The 1983-1986 Group B era turned AWD from a competitive advantage into a basic minimum. By 1984 the Quattro had been joined by:

- Peugeot 205 T16 (1984) — mid-engine, four-wheel drive, twin-cam turbocharged. The car that beat the Quattro on its own terms. - Lancia Delta S4 (1985) — twincharged (supercharger plus turbo), AWD, and the most technologically advanced rally car of any era. - Ford RS200 (1985) — purpose-built mid-engine AWD, less successful but cataclysmically fast. - MG Metro 6R4 (1985) — 3.0-litre V6 with no turbo, AWD, the British Leyland entry.

Audi's response was the Sport Quattro S1 E2 (1985) — 600 bhp from a turbocharged 5-cylinder, weight 1,090 kg, AWD with a torque-split designed for tarmac stages. It was, by 1986, the most powerful production-derived rally car ever built. It was also too fast for the safety standards of the period.

After Henri Toivonen's death at the Tour de Corse in May 1986 (the Lancia Delta S4 went off a cliff), the FIA banned Group B effective end of season. From 1987 the World Rally Championship moved to Group A regulations — production-derived cars limited to 300 bhp or thereabouts.

What's worth noticing: not a single Group B championship contender was rear-wheel drive. The 037 had been the last RWD car to win a manufacturers' title. After 1983, AWD was a mandatory specification for serious competition, even though the FIA hadn't formally required it. The market — meaning the actual physics of off-road competitive driving — had decided.

The Group A interregnum

1988 · Mitsubishi Galant VR-4 / Lancia Delta HF Integrale

Group A required cars to be production-derived in volumes of at least 5,000 per year.
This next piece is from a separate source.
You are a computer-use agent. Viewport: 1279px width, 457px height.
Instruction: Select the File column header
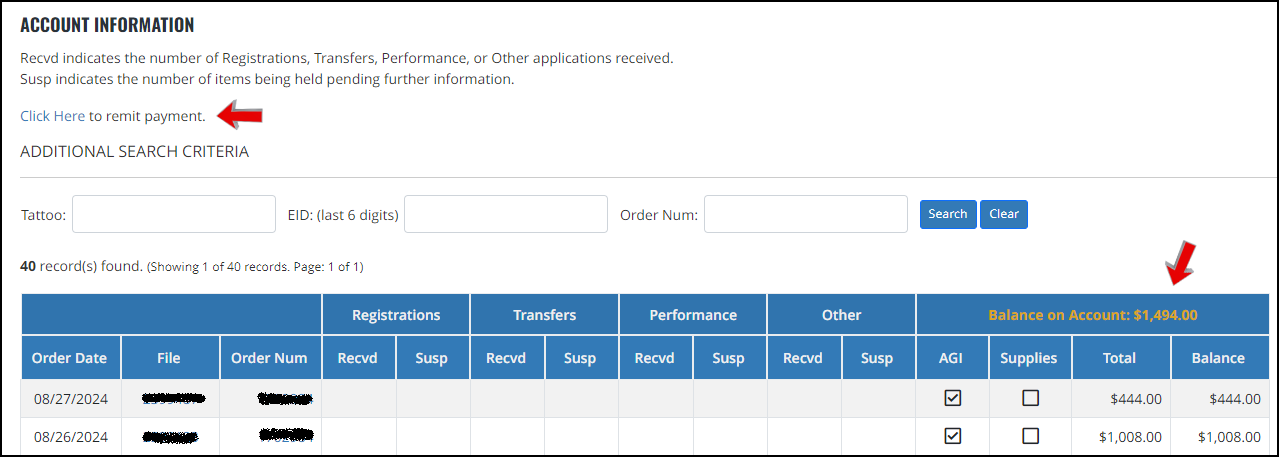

That meant manufacturers had to build (and sell) AWD turbocharged cars to homologate their rally efforts. Three did:

- Lancia Delta HF Integrale (1988-1992) — won six consecutive WRC manufacturers' titles. The most successful rally car in the championship's history at that point, and the basis for the Lancia road-car AWD platform. - Mitsubishi Galant VR-4 (1988-1992) — Mitsubishi's first AWD rally car, a saloon body with a 2.0-litre turbo and full-time AWD. Won four WRC events and became the platform on which the Lancer Evolution series was built. - Toyota Celica GT-Four (1988-1995) — Toyota's first AWD rally car, won three drivers' titles (Carlos Sainz, Juha Kankkunen, Didier Auriol).

By 1992 every WRC manufacturer was running AWD. RWD had not won a stage rally at WRC level since 1986 — six years of zero podium finishes for two-wheel-drive cars on any surface, against AWD opposition. The technology lock-in was complete.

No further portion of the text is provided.